“La pensée unique” strekt zich in onze gewesten uit tot vele domeinen. Ook die van de mode. Twee uitstappen kort na elkaar gaven me daarover stof tot nadenken. Milaan in oktober. Dé stad van de modehuizen, de grote defilés van Dolce Gabbana, Prada, Armani en zoveel andere grote namen.
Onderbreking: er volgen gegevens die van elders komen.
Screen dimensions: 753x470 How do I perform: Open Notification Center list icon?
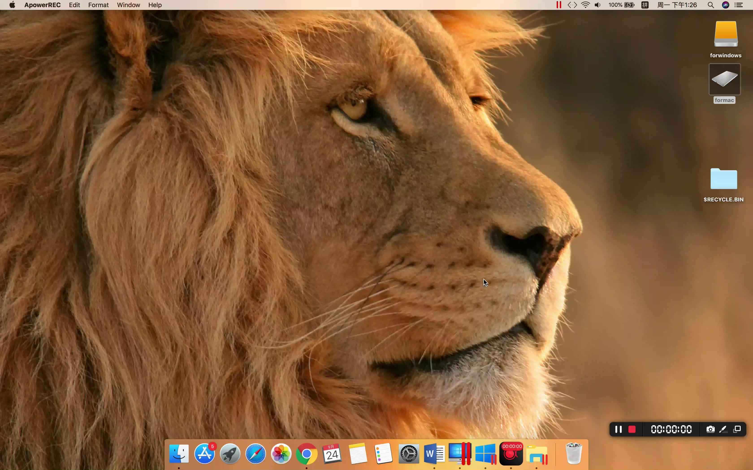[739, 5]
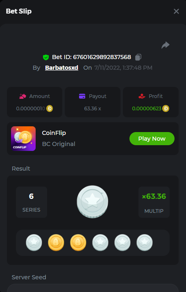Click the purple Payout card icon

82,96
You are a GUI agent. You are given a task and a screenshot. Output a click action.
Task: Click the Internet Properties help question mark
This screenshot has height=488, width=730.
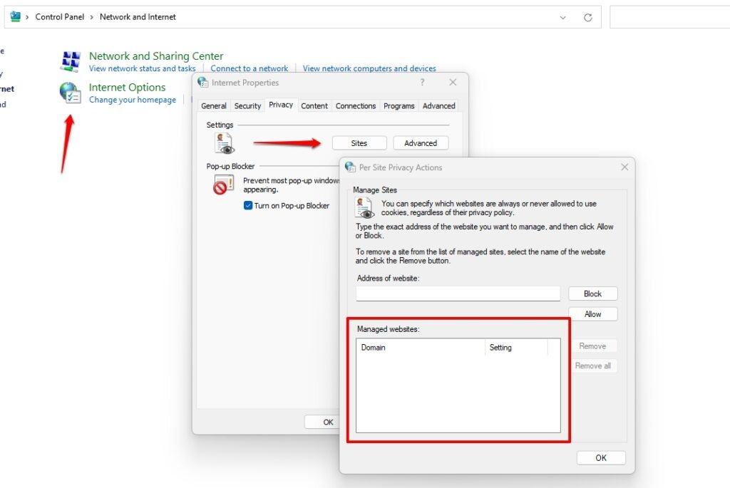422,83
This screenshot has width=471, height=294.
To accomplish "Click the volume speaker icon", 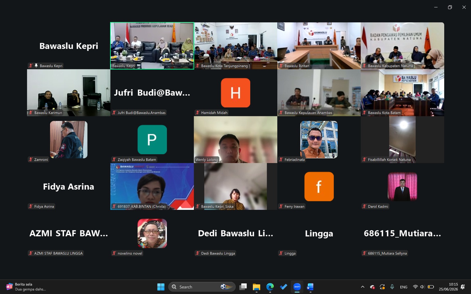I will (x=422, y=287).
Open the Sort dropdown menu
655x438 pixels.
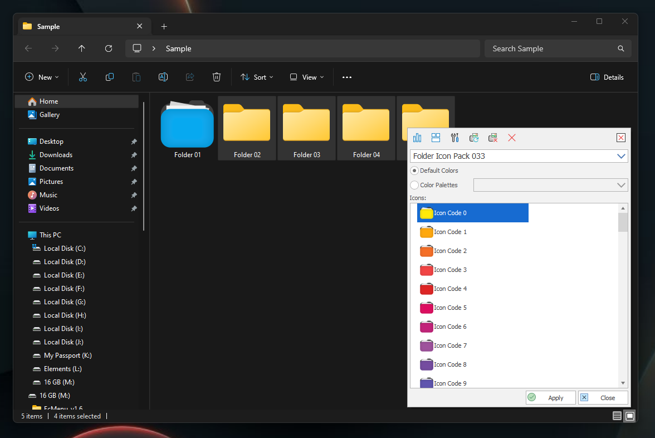click(256, 77)
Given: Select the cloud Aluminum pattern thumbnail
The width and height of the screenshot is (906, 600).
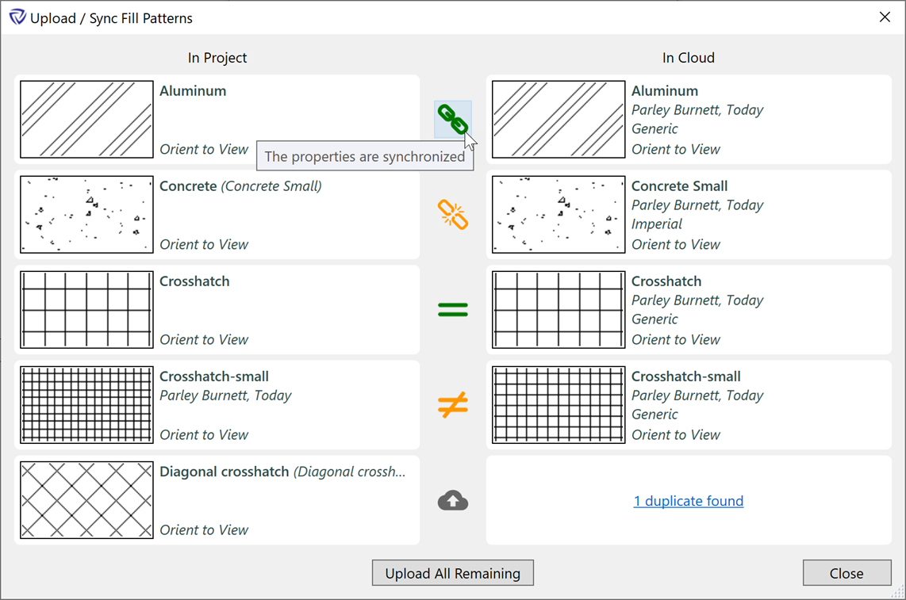Looking at the screenshot, I should [559, 120].
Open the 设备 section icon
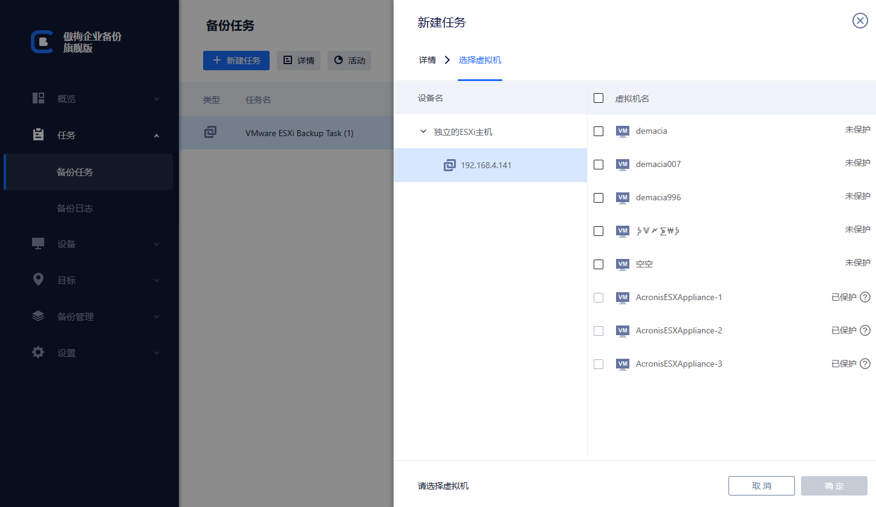The width and height of the screenshot is (876, 507). click(x=37, y=244)
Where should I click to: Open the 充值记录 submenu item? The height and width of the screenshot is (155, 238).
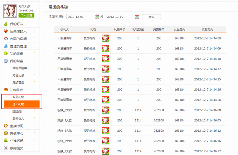click(18, 75)
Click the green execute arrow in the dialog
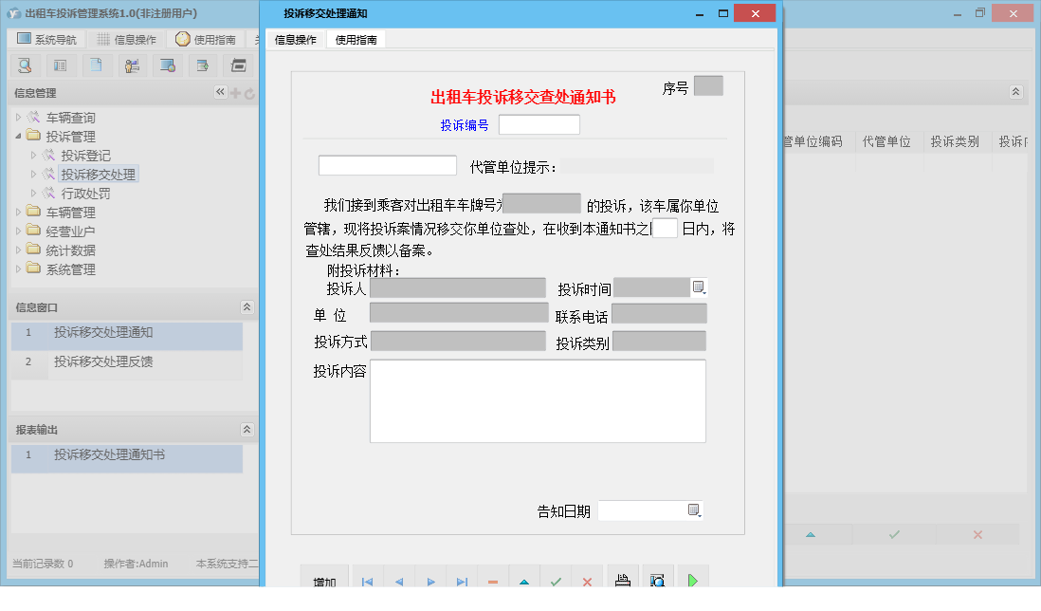 [x=691, y=578]

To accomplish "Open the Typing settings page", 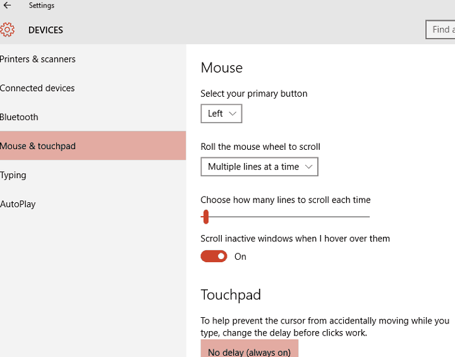I will pos(13,175).
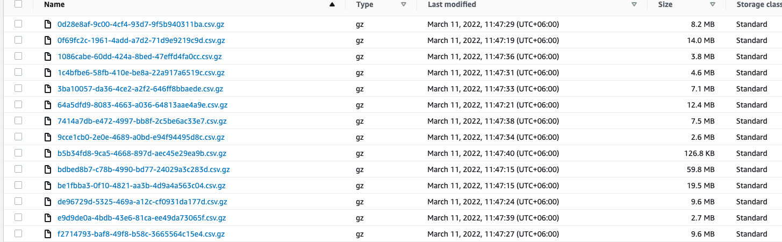The width and height of the screenshot is (782, 242).
Task: Click the Storage class column header
Action: point(758,4)
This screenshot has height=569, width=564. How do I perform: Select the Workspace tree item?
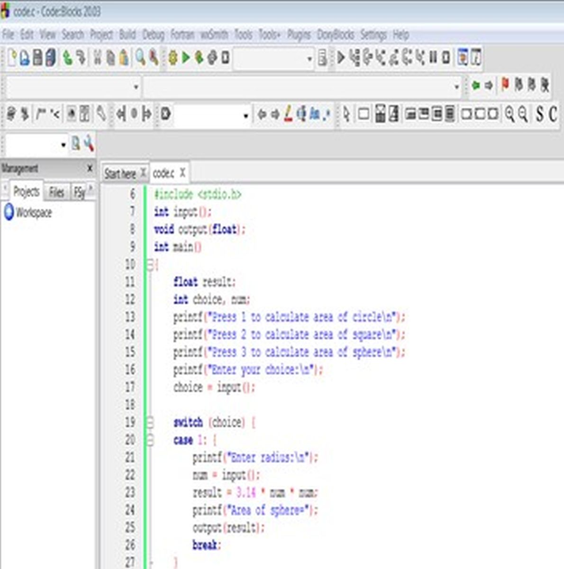coord(33,212)
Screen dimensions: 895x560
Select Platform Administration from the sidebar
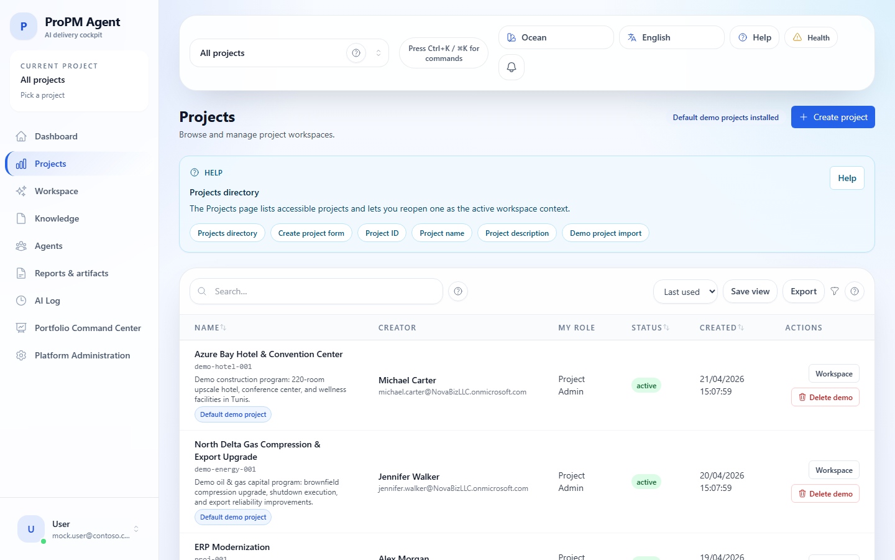82,355
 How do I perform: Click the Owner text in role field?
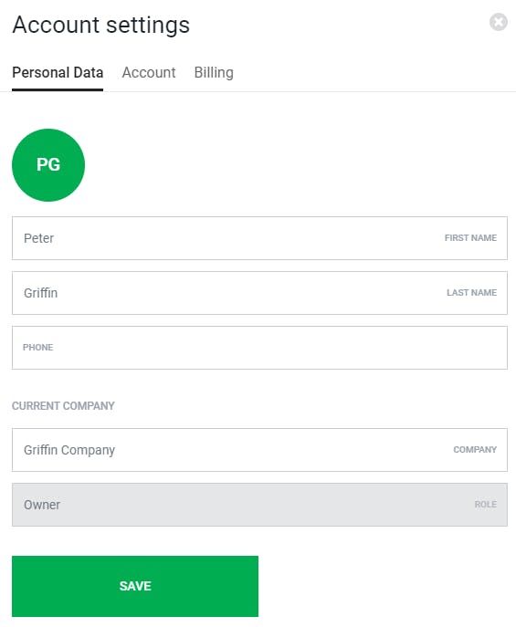(42, 505)
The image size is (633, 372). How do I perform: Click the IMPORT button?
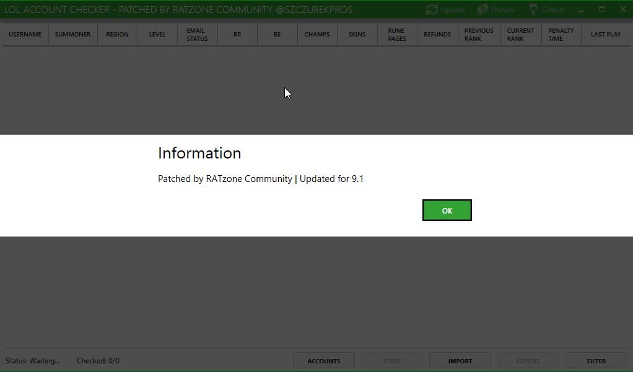(460, 361)
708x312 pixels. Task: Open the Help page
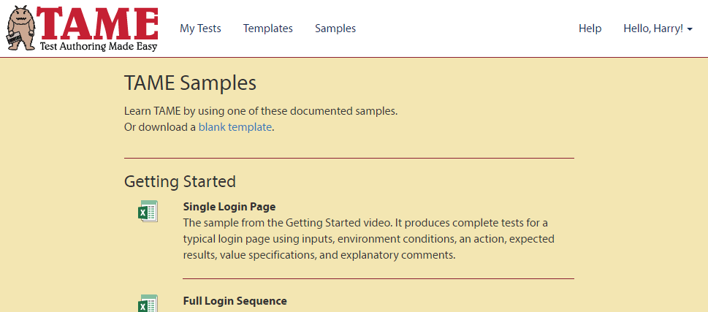coord(590,28)
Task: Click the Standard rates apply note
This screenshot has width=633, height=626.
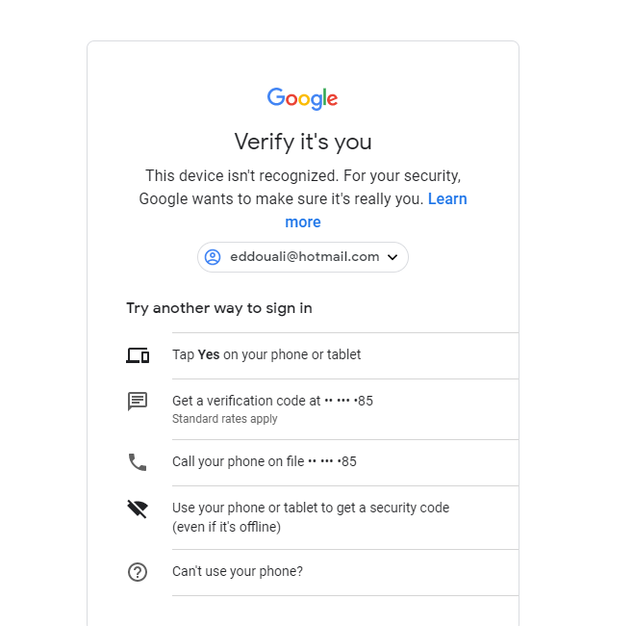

Nagenoeg elke winkel in Via Montenapolene biedt hetzelfde beeld: in het zwart gestoken veiligheidsagenten (bij voorkeur ook zwarten), in het zwart uitgedoste verkopers en verkoopsters. In de rekken: zwart afgewisseld met wat grijs. In de rest van de binnenstad: hetzelfde beeld, dat men natuurlijk ook op straat terugvindt: zwart en beetje grijs. Uniformen. Een vestimentaire “pensée unique “, meestal met bijpassende gelaatsuitdrukking. Het is een trend die al enkele generaties de toon aangeeft.
November, India. Het contrast kan niet groter zijn. Een orgie van kleurige sari’s, van dorp tot stad. Alle kleuren in alle tinten. Winkels en straten vol diversiteit. Alleen zwart en grijs zijn zeldzaam. Geen modebaronnen die een kleur opdringen.
Het zegt iets over de armoede van onze westerse vormgeving en over de trend naar uniformisering. Waarom ondergaan zoveel mensen al generaties lang die tirannie van zwart en grijs, vooral in sombere tijden?